Abstract
Purpose :
It is possible to find biomarkers in the retina that inform about the pathological state of other parts of the body. Neurodegenerative diseases could be diagnosed early by high-precision retinal imaging. However, many cells in the inner retina are too transparent to be detected by existing techniques. We have shown how multi-offset detection in Adaptive Optics Scanning Laser Ophthalmoscopy (AO-SLO) can capture variations in refractive index between retinal cells leading to images of ganglion and microglial cells in humans in vivo. A detector with the same offset distance was installed on a custom-modified AO-SLO Optical Coherence Tomography (OCT) device. The aim of this project was to detect transparent cellular biomarkers on patients suffering from multiple sclerosis (MS).
Methods :
Images were acquired with the AO-SLO-OCT using a split-detector at 10 ADD offset distance. We imaged a total of 35 participants, 10 controls and 25 patients with MS. From the 25 patients, 20 were included in a therapeutic protocol, targetting patients with optic neuritis (ON) who received an electrical stimulation of the optic nerve; the other 5 patients (4 without ON) were included in an observational protocol. Patients were followed over several months and were imaged over different time periods. Quantitative biomarkers such as cell density, cell size and motion speed were extracted over time. AOSLO images were co-localized with simultaneously acquired AO-OCT cross sections to determine the retinal depth of cells.
Results :
Inflammatory cells were detected on the retinal ganglion cell layer (GCL) in MS patients.

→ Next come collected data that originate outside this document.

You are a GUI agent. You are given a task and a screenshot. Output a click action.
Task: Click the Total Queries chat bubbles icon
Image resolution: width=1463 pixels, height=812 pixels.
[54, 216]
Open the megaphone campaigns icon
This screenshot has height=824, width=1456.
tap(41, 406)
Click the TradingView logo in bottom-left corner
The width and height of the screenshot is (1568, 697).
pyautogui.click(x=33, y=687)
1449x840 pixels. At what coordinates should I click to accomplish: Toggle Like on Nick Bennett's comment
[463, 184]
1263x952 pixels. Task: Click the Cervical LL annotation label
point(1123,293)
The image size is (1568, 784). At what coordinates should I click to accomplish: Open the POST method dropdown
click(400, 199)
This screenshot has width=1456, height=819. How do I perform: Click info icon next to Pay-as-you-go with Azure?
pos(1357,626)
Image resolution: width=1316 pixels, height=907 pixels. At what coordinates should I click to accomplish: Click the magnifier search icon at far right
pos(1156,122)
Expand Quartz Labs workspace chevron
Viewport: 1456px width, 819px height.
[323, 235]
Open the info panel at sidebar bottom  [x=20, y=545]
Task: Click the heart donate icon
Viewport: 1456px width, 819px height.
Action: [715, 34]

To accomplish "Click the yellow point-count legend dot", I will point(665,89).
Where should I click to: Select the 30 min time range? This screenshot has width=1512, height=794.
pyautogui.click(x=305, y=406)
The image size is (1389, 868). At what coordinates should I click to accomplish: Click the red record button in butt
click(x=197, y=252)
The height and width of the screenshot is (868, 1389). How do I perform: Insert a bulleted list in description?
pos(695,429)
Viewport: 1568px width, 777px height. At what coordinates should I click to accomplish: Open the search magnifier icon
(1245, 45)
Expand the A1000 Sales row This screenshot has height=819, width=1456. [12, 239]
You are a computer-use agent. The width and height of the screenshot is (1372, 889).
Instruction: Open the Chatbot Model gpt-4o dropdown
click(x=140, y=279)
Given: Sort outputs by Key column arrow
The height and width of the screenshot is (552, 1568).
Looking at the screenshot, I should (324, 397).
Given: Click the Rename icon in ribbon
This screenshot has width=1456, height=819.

We determined their depth through AO-OCT where highly reflective spots corresponded to the cells observed on the AOSLO images. The cell density peaked right after the ON and decreased over the following weeks. Cells were also detected on the control eye with no ON from the patients undergoing therapy and a few isolated cells were detected on some observational patients.
Conclusions :
These cells specifically detected in the GCL which is targeted by MS degeneration, with a density that varies over time in relation to symptomatic attacks of the disease are a quantifiable biomarker of the state of the inflammation and could be correlated with other changes in this layer caused by MS. We aim to use this biomarker to evaluate the influence of the inflammatory response in MS on the demyelination process.
This abstract was presented at the 2022 ARVO Annual Meeting, held in Denver, CO, May 1-4, 2022, and virtually.